Pour contrecarrer cet effet jugé pernicieux, la loi Marché du travail du 21 décembre 2022 a institué une présomption de démission en cas d’abandon de poste par un salarié, ce qui a pour effet de le priver du droit aux allocations versées par Pôle emploi.

Ainsi, un nouvel article L. 1237-1-1 du Code du travail prévoit qu’un salarié ayant abandonné volontairement son poste de travail et ne le reprenant pas après avoir été mis en demeure de le faire et de justifier son absence dans un certain délai fixé par l’employeur est présumé avoir démissionné à l’expiration de ce délai.

Il s’agit d’une présomption simple, pouvant être contestée par le salarié devant le bureau de jugement du conseil de prud’hommes, qui statue sur la nature de la rupture et ses conséquences et ce, dans le délai d’un mois suivant sa saisine.

Le décret d’application était attendu.

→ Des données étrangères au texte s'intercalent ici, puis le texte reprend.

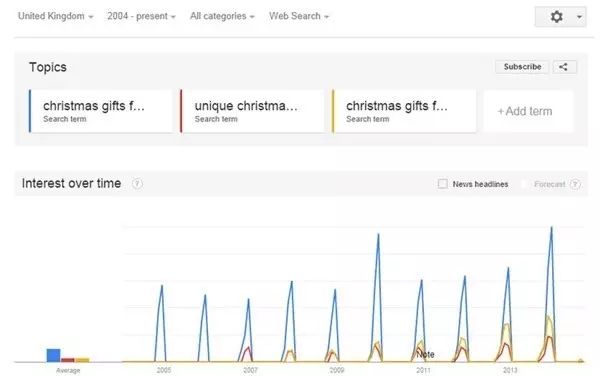This screenshot has height=376, width=600.
Task: Click the yellow average bar
Action: click(82, 360)
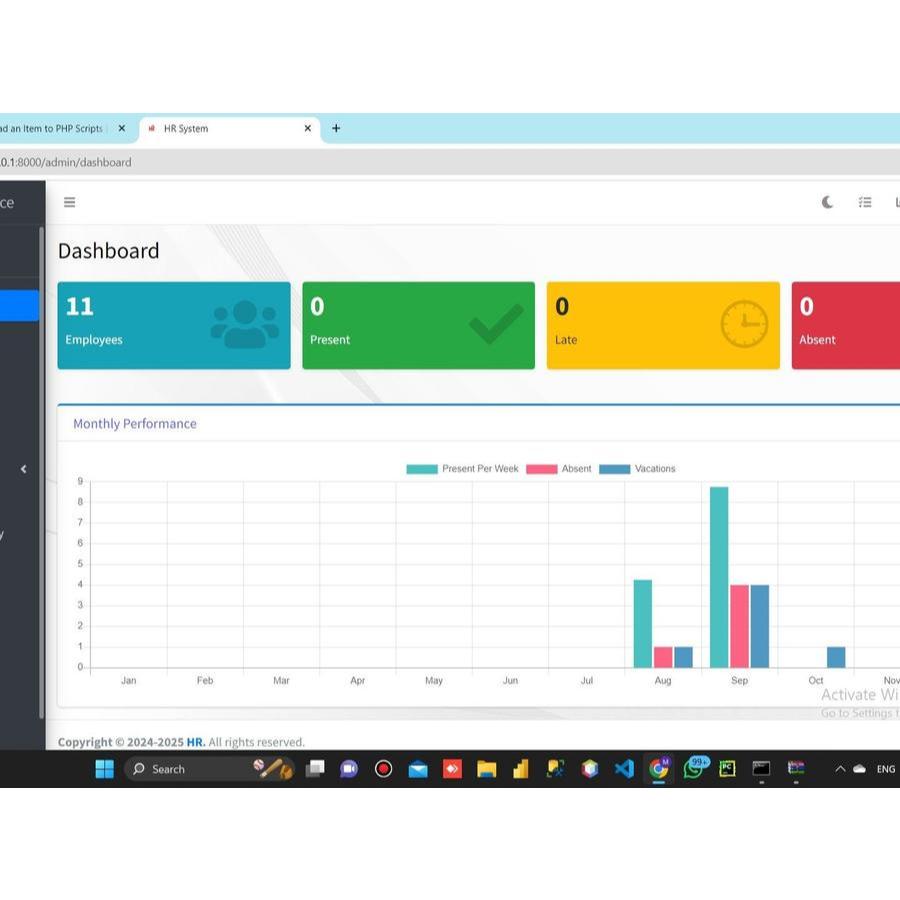Switch to the HR System tab
The height and width of the screenshot is (900, 900).
pyautogui.click(x=220, y=129)
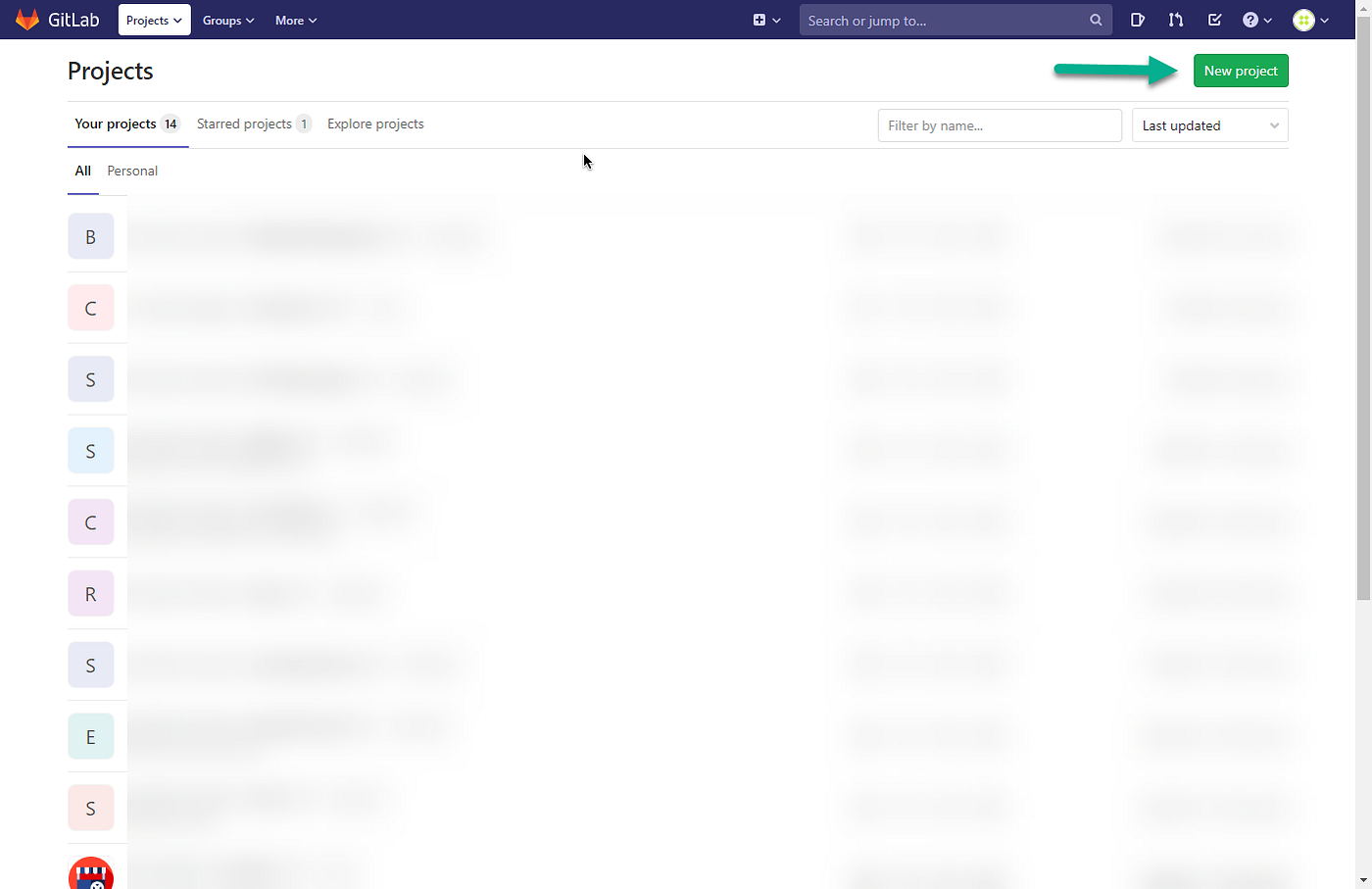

Il vient d’être publié.

Un décret du 17 avril 2023 précise la procédure de mise en demeure et fixe à 15 jours le délai minimal donné au salarié pour justifier son absence et reprendre son poste après la mise en demeure.

Selon le Ministère du travail, il s’agit de jours calendaires.

L’employeur constatant que le salarié a abandonné son poste et souhaitant faire jouer la présomption de démission doit donc le mettre en demeure par lettre recommandée avec avis de réception ou remise en mains propres contre décharge (si le salarié est absent, nous doutons qu’une remise en mains propres ne puisse intervenir…) de justifier son absence et de reprendre son poste.

Le délai commence à courir à la date de présentation de cette mise en demeure.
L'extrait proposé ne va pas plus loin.